Selected passage »

+---+

What is a Z-Score in Hypothesis Testing?

In hypothesis testing, a z-score is the test statistic you calculate from the data. For instance, if you’re conducting a hypothesis test for one sample proportion, the test statistic would be $z = \frac{\hat{p} – p_0}{\sqrt{\frac{p_0(1-p_0)}{n}}}$. The resulting z value after evaluating the formula above is the z-score, which we use to find the correct p-value for your test.

For example, if the test statistic from the formula is z = 1.68, and say you’re conducting a left-tailed test, then you can find the correct p-value for the test by finding the area to the left of z = 1.68 from the z tables.

Finding the P-values from Z Scores using Z tables

Finding the p-value from a z-test statistic is equivalent to finding the area under the standard normal curve, provided you pay attention to the type of test you’re conducting. A simple rule to follow is:

• Find the area to the left of the z-score for a left-tailed test p-value
• Find the area to the right of the z-score for a right-tailed test p-value
• Find the combined area in both tails for a two-tailed test p-value

To help you grasp the concept, let’s go through several examples.

Example 1. Find the P-value for a Left-Tailed Test

Suppose a public health researcher claims that fewer than 60% of adults in a city exercise at least three times per week. To test this claim, a one-proportion z-test is performed, and the resulting z-statistic is -1.68. Find the correct p-value for the test.

Solution

Since the researcher claims that fewer than 60% of adults exercise at least three times per week, the correct hypotheses are:

H0: p = 0.60

H1: p < 0.60

Since the alternative hypothesis uses the “less than” symbol (<), this is a left-tailed test.

Thus, to find the correct p-value for the test, we simply look up the -1.68 value from the negative z table. Therefore, the p-value corresponding to a z-score of -1.68 is 0.04648 (highlighted in yellow).

Since the p-value (0.04648) is less than the significance level (0.05), we reject the null hypothesis. Thus, there is sufficient evidence to conclude that fewer than 60% of adults in the city exercise at least three times per week.

+---+

Supplied data »
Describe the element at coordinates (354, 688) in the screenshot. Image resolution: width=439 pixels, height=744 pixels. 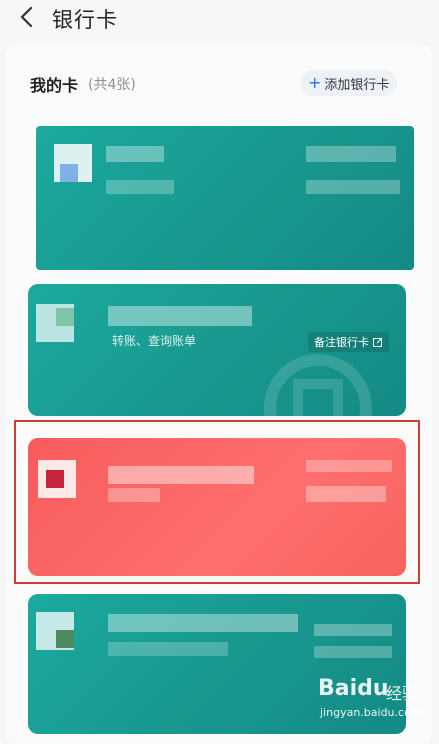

+---+

According to the z-score passage above, what p-value corresponds to the z-statistic of -1.68 in the left-tailed example about adults who exercise?

Solution below »
0.04648